Problem statement - Reproduce the data between the line containing "The image size" and the line containing "center [200, 558].", inclusive, without changing any of it. Leave out the pictures.

Records supplied -

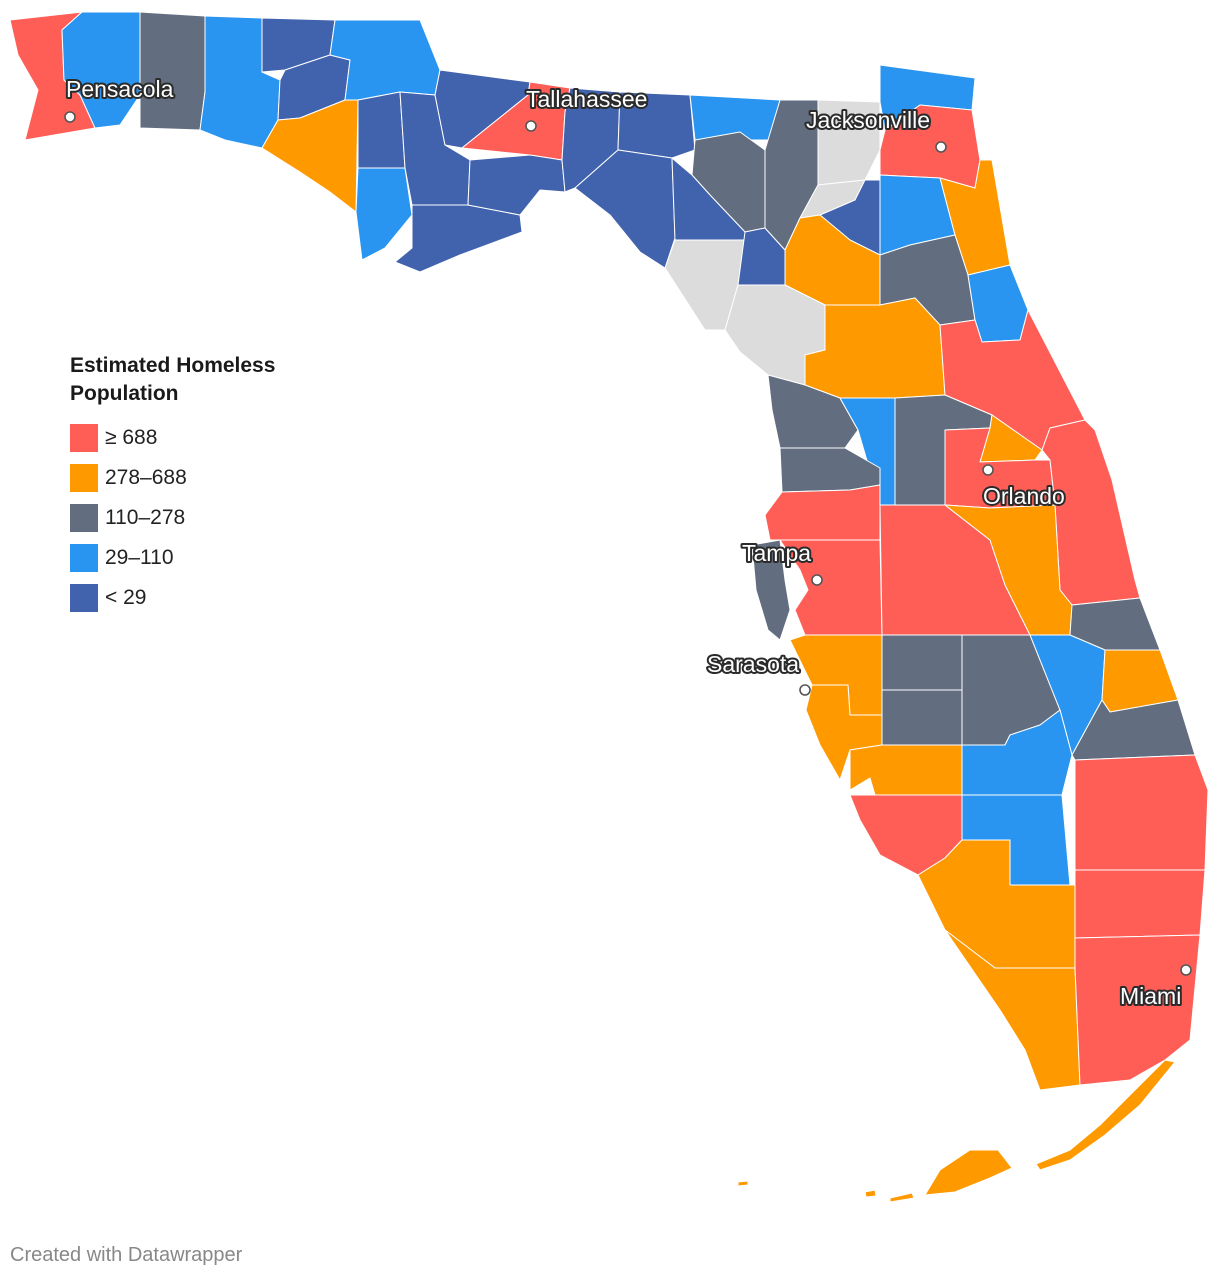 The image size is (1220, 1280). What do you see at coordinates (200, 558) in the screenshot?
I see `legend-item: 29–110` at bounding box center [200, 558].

==

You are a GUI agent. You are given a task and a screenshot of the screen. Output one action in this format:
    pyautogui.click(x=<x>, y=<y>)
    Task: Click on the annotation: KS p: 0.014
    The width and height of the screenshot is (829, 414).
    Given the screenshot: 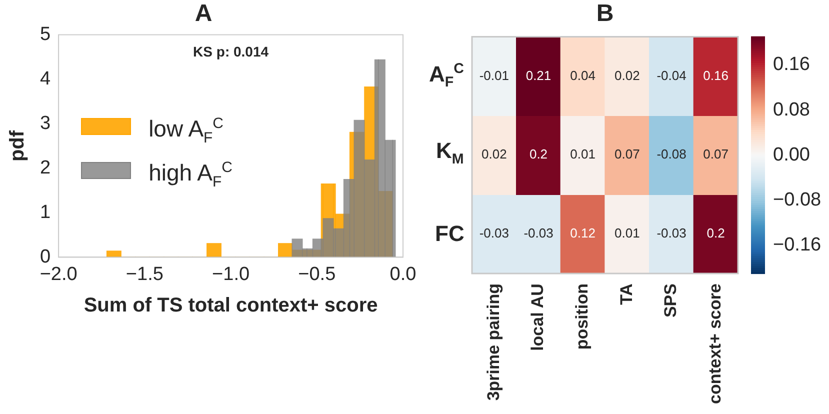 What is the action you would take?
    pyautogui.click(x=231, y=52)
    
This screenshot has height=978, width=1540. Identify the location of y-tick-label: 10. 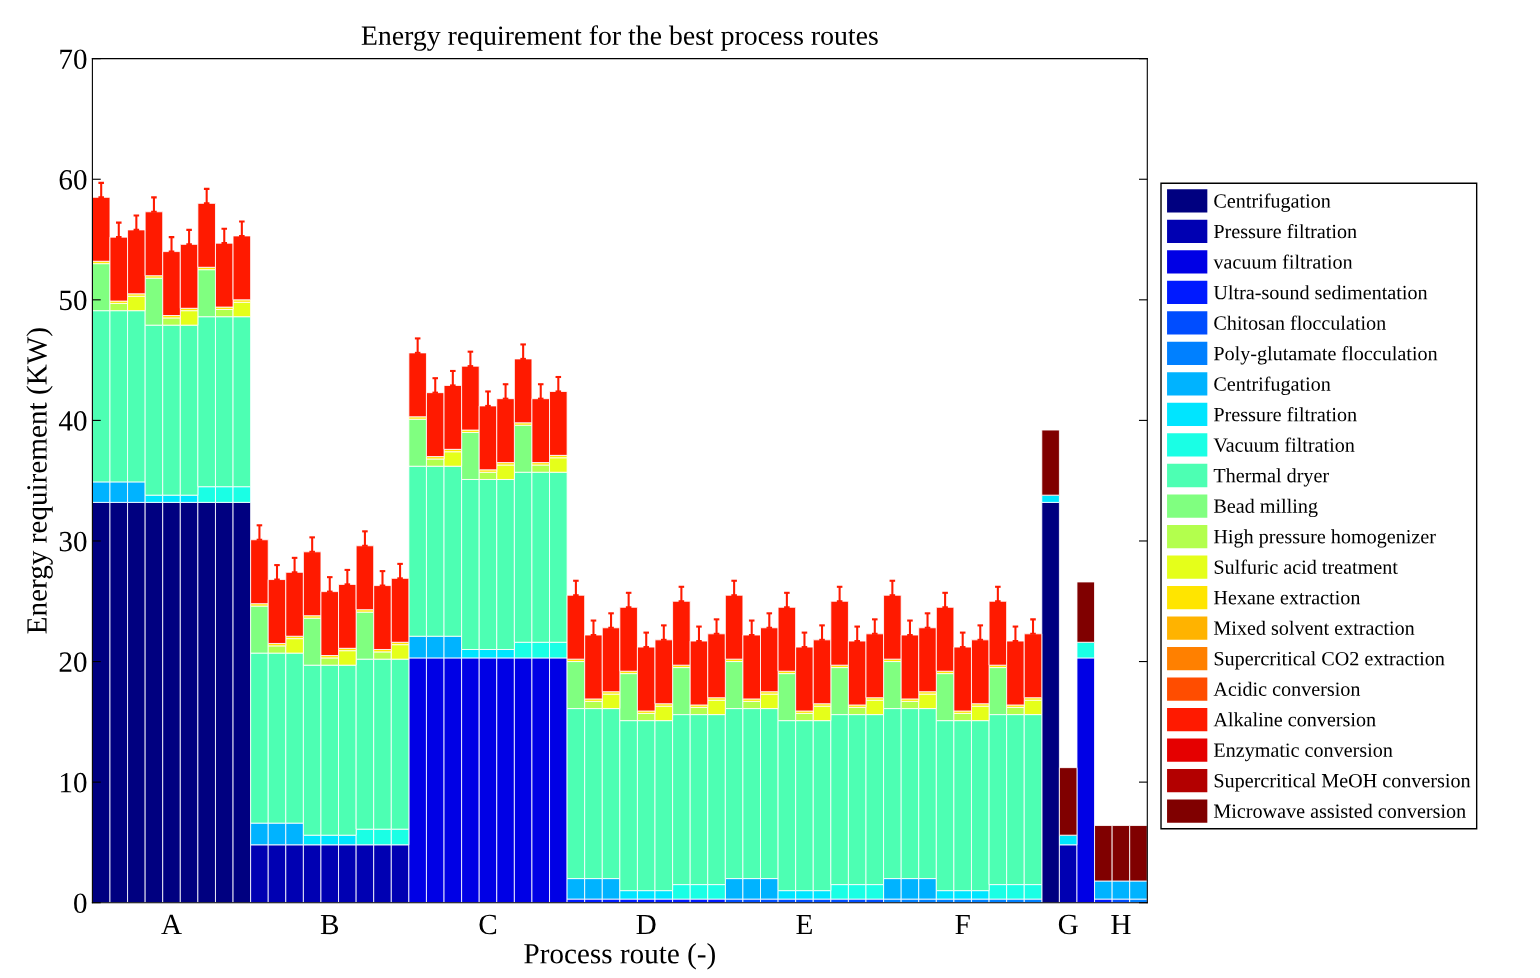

Response to this exercise -
 The image size is (1220, 1280). What do you see at coordinates (200, 558) in the screenshot?
I see `legend-item: 29–110` at bounding box center [200, 558].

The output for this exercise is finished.